Thousands of NJ Residents Live in These 23 Failing Housing Complexes

NJ Senators Demand Help for Thousands Living in Failing Housing

On October 17, 2017, NJ Advance Media reported “Thousands of N.J. residents live in these 23 failing housing complexes.”

The news is alarming. “Across New Jersey, thousands of low-income and elderly residents are living in subsidized housing, many on rent subsidies that come from the U.S. Department of Housing and Urban Development.”

U.S. Dept. of Housing and Urban Development funding is working to prevent and end homelessness in New Jersey.

“Last year, HUD paid more than $1.5 billion in housing subsidies for New Jersey residents living in more than 500 properties – the majority of assistance coming through Section 8 housing vouchers. However, HUD data shows thousands of people are living in properties that have failed federal inspections. Any score below 60 out of 100 results in a failed inspection.

An analysis of HUD data found that at least 23 New Jersey properties failed their last inspection. Those properties comprise more than 2,400 units. Buildings can fail a HUD inspection for a number of reasons, including the presence of vermin or mold, or for broken appliances and other disrepair.”

NJ Advance Media also reports that with an immediate response “N.J. senators demand help for thousands living in failing housing.”

“Two New Jersey senators are urging lawmakers to move quickly to pass legislation that would help tenants, following an NJ Advance Media report found that thousands of people in the state live in at least 23 failing subsidized housing complexes.”

“Senators Jennifer Beck, R-Monmouth and Ronald Rice, D-Essex, are calling for help to “address this crisis,” according to a statement from the legislators. The pair previously introduced legislation aimed at protecting renters after an Asbury Park Press investigation into New Jersey rental housing that was published earlier this year.”

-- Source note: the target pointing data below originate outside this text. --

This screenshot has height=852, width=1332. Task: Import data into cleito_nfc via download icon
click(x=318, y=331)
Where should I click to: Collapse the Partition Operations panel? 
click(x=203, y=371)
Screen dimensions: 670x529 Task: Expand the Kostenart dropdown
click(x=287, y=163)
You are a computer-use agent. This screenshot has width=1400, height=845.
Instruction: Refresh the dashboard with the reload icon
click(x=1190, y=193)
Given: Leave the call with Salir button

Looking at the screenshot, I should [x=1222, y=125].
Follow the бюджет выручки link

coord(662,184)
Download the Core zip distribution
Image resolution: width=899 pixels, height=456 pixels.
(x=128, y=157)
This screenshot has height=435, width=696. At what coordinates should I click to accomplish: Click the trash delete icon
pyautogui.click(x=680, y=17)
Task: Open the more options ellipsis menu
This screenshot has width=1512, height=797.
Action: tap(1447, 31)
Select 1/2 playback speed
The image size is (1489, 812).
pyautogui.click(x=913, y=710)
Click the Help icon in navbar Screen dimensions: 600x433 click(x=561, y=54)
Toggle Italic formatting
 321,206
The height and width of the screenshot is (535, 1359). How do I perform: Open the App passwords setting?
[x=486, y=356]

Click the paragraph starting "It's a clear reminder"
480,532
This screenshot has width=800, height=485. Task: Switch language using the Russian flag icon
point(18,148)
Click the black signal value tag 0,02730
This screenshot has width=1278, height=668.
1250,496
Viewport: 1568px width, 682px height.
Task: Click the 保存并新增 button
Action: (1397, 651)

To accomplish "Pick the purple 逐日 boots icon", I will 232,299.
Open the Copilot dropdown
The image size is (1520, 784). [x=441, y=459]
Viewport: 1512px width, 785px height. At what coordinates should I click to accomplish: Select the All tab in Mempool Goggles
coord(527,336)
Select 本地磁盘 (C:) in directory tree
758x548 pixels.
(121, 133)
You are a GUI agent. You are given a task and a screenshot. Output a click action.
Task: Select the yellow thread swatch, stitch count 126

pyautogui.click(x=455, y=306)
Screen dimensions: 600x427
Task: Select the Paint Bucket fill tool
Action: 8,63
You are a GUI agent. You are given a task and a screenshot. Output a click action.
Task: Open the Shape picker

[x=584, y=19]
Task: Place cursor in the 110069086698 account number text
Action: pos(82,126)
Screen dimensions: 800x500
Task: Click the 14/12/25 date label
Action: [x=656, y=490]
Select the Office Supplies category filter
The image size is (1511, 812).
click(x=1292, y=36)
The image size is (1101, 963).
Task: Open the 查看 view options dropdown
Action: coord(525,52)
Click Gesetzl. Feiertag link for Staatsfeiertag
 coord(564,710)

“From the top of the state to the bottom, innocent people are suffering while their landlords collect a paycheck from the government,” Rice said in the statement. “It’s outrageous.

HUD’s regional leadership weighed in on this news “Lynne Patton, HUD’s regional administrator overseeing New York and New Jersey, acknowledged that withholding subsidies was often a last resort, but added that the department could start doing it more often.

“There’s no reason these properties should be operating like they are given the amount of money we give them,” Patton said about properties that fail inspections.